Textauszug:
Die Begründung lautete, dass die Höhe der damals gezahlten Regelbedarfe Stufe 2 zusammen mit weiteren gezahlten Entlastungen im Jahr 2022 den verfassungsrechtlichen Anforderungen entsprochen hätte.

Dies gelte trotz einer erheblichen Teuerung der Verbraucherpreise 2022, da diese durch Sonderleistungen kompensiert worden sei, so das Gericht. Damit vertritt das Sozialgericht Freiburg eine andere Rechtsauffassung, als das Sozialgericht Karlsruhe.

Wie war die Grundsituation?

Kläger und Klägerin sind ein Ehepaar und wohnten im umstrittenen Zeitraum in einer Mietwohnung zusammen für 600,00 Euro plus Vorauszahlungen von 130,00 Euro für Heiz- und Wohnnebenkosten und außerdem 50,00 Euro für einen PKW-Stellplatz.

Beide bezogen ab Mai 2018 Arbeitslosengeld II (heute Bürgergeld). Am 1.1.2019 zog die Mutter der Ehemanns mit in die Wohnung. Das zuständige Jobcenter erkannte ab diesem Zeitpunkt den Eheleuten jeweils ein Drittel der Kosten der Unterkunft als Bedarf an, das restliche Drittel wurde der Mutter zugeschrieben, die kein Teil der Bedarfsgemeinschaft war.

Angewandt wurde das Kopfteilprinzip. Da der Stellplatz sich nicht kündigen ließ und die Gesamtkosten als angemessen galten, zahlte das Jobcenter auch den Stellplatz nach dem Kopfprinzip – je 16,66 Euro für Ehefrau und Ehemann.

Am 6.4.2022 wurden den Eheleuten erneut Leistungen nach dem SGB II (Hartz IV) gewährt – vom 1.5.2022 bis zum 30.4.2023.: Regelsatz Stufe 2 pro Person:404,00 Euro; Grundmiete/Kaltmiete pro Person: 216,67 Euro sowie Wohnnebenkosten pro Person, einschließlich Stellplatz:43,44 Euro.

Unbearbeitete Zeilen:

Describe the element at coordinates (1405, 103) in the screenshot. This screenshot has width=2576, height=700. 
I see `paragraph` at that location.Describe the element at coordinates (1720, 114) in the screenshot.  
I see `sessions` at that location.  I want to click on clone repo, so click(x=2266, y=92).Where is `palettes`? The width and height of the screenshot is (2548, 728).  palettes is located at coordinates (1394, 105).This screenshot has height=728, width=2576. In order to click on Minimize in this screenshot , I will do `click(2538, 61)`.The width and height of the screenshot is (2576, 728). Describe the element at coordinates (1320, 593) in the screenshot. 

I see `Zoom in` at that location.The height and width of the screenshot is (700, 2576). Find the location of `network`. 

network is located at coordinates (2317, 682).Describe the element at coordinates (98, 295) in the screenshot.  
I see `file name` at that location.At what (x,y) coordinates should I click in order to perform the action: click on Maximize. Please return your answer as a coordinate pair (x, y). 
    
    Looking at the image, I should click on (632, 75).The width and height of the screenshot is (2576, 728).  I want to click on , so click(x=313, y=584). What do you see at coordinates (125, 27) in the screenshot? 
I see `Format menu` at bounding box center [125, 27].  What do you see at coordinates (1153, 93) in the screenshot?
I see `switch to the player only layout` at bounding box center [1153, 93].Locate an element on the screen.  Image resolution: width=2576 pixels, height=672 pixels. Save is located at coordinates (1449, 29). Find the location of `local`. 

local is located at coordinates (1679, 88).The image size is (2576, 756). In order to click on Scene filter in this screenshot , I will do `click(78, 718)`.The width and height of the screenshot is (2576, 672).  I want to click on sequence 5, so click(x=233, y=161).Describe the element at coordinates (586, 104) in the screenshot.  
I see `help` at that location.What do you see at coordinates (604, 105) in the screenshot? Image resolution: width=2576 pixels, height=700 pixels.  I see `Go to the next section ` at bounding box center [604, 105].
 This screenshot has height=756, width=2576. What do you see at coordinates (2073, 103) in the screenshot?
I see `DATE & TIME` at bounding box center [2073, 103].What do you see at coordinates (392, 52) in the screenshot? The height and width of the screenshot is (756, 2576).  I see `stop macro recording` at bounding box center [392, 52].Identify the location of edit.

Aufgaben:
1/ Nenne alle Datumsangaben im Textauszug, die Tag, Monat und Jahr enthalten.
2/ Prüfe anhand des Textauszugs, ob diese Aussagen stimmen: (a) Das Sozialgericht Freiburg teilt die Rechtsauffassung des Sozialgerichts Karlsruhe. (b) Die Mutter des Ehemanns gehörte zur Bedarfsgemeinschaft. (c) Der Stellplatz ließ sich nicht kündigen.
3/ Seit wann bezogen laut Textauszug beide Eheleute Arbeitslosengeld II?

Lösungen:
1/ 1.1.2019, 6.4.2022, 1.5.2022, 30.4.2023

2/
(a) Nein: „Damit vertritt das Sozialgericht Freiburg eine andere Rechtsauffassung, als das Sozialgericht Karlsruhe.“
(b) Nein: „die kein Teil der Bedarfsgemeinschaft war“
(c) Ja: „Da der Stellplatz sich nicht kündigen ließ“

3/ Seit Mai 2018.